Je rêve de regarder un film contre une épaule, ou de lire dans un canapé pas à moi. C'est costaud, de devoir tout faire seule. Parfois, j'aimerais qu'on me fasse un endroit où me reposer, des danses sur le bras pendant que je m'endors doucement. Ce n'est pas une affaire d'amour romantique, c'est une affaire de tendresse et de repos. Les humains adultes et autonomes, seuls, il faut qu'on fasse des arrêts au stand, qu'on lève le pouce en réclamant une mi-temps. On gère des enfants, des emplois, des frigos à dégivrer, une planète en feu, une politique violente, des petites peines intimes qu'on sait à peine, on mérite des refuges. On mérite la respiration. La tendresse.

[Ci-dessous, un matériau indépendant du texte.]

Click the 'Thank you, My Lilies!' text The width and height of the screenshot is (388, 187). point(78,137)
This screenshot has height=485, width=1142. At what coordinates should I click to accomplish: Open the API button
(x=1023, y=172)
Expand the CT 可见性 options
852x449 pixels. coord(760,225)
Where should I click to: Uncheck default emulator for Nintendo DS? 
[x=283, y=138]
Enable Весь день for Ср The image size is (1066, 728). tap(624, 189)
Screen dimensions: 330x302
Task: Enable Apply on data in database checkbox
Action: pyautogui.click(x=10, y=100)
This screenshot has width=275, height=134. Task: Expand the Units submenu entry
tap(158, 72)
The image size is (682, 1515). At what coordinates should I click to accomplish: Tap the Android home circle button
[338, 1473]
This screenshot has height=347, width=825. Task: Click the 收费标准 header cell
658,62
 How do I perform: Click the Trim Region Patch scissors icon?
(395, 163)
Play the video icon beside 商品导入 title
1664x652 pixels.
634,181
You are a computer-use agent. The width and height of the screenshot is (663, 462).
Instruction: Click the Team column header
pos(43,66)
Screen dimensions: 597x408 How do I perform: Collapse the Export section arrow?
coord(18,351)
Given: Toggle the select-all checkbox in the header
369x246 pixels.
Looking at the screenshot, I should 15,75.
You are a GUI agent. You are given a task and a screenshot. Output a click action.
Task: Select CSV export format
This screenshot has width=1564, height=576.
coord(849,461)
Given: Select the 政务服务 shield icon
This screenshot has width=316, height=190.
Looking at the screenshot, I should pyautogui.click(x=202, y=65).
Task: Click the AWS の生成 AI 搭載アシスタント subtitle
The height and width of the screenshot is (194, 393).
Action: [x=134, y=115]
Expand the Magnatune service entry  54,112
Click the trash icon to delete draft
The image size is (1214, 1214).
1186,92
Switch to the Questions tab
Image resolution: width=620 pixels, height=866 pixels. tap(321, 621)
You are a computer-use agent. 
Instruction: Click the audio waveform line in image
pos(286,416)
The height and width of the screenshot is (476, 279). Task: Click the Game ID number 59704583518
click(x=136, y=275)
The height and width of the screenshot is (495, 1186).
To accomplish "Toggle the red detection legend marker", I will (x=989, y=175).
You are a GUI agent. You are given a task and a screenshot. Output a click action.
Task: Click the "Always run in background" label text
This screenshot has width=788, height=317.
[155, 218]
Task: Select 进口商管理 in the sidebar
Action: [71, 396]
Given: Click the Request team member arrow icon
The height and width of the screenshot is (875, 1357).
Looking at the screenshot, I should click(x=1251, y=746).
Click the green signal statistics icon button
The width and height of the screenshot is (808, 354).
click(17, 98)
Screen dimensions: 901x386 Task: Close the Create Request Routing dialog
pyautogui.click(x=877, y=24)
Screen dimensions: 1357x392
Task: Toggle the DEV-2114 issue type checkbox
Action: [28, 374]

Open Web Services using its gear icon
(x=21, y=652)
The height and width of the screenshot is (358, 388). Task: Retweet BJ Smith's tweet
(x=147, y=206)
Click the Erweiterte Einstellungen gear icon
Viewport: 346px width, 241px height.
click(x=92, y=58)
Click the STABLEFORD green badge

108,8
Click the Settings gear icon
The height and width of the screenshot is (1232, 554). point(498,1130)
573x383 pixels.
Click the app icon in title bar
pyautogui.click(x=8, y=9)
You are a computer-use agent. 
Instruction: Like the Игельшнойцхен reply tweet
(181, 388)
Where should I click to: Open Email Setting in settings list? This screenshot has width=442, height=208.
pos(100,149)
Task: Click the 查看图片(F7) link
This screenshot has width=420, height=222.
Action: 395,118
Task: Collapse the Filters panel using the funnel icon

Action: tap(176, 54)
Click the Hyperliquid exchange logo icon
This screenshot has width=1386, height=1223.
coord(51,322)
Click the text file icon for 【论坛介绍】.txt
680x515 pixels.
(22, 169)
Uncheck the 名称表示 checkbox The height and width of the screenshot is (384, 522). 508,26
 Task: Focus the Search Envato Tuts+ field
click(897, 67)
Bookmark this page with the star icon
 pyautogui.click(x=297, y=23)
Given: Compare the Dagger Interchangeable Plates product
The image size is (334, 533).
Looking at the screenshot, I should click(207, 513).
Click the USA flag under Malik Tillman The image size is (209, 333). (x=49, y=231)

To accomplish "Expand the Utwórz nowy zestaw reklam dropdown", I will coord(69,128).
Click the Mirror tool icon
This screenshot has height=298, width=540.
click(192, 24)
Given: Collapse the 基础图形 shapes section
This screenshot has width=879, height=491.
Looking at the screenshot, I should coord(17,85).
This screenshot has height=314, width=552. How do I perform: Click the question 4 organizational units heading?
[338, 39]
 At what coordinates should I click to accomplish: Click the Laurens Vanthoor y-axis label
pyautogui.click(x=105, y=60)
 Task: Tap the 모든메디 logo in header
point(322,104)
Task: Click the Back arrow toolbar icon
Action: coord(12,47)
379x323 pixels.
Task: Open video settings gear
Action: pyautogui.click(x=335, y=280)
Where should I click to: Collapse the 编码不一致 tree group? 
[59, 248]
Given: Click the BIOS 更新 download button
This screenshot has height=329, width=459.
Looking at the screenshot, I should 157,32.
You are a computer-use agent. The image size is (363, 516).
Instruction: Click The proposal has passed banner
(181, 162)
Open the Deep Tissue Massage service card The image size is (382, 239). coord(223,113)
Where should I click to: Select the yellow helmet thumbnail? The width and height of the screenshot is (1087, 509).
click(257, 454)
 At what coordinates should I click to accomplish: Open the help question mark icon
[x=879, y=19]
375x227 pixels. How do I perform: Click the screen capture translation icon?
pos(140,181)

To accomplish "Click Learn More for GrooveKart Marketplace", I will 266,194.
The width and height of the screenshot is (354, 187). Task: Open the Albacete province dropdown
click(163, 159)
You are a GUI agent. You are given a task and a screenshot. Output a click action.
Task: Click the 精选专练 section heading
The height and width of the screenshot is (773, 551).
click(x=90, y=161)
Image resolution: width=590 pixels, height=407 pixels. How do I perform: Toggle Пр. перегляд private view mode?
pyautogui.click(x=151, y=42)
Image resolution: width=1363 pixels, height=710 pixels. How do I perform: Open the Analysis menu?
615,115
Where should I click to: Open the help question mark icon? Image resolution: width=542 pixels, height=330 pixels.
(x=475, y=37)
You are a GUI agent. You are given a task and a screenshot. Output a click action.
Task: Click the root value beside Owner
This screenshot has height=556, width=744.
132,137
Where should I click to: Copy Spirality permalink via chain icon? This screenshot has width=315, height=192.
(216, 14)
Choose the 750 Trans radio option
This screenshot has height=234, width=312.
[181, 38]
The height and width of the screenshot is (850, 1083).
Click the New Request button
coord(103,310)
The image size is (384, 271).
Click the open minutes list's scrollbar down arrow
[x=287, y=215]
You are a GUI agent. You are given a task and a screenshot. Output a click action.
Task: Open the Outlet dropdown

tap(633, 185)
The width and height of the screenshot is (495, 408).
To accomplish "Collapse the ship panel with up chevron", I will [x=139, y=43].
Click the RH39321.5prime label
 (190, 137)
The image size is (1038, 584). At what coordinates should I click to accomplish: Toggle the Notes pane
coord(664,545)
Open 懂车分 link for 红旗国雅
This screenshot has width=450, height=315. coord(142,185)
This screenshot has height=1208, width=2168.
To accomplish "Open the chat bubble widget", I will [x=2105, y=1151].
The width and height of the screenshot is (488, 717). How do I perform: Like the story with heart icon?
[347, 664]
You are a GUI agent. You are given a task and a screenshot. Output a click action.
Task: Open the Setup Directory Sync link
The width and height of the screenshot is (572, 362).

Voilà, je me promets de garder le cœur doux pour mes aimés choisis et choyés. D'être celle qui emballe des cadeaux juste comme ça et dévalise la Biocoop, de faire ce que je peux pour que penser à moi leur tienne beau.

Maintenant, je vais aller lire absolument tout ce que je trouve sur ce sacré loup breton, qui doit rejoindre le renard et la belette...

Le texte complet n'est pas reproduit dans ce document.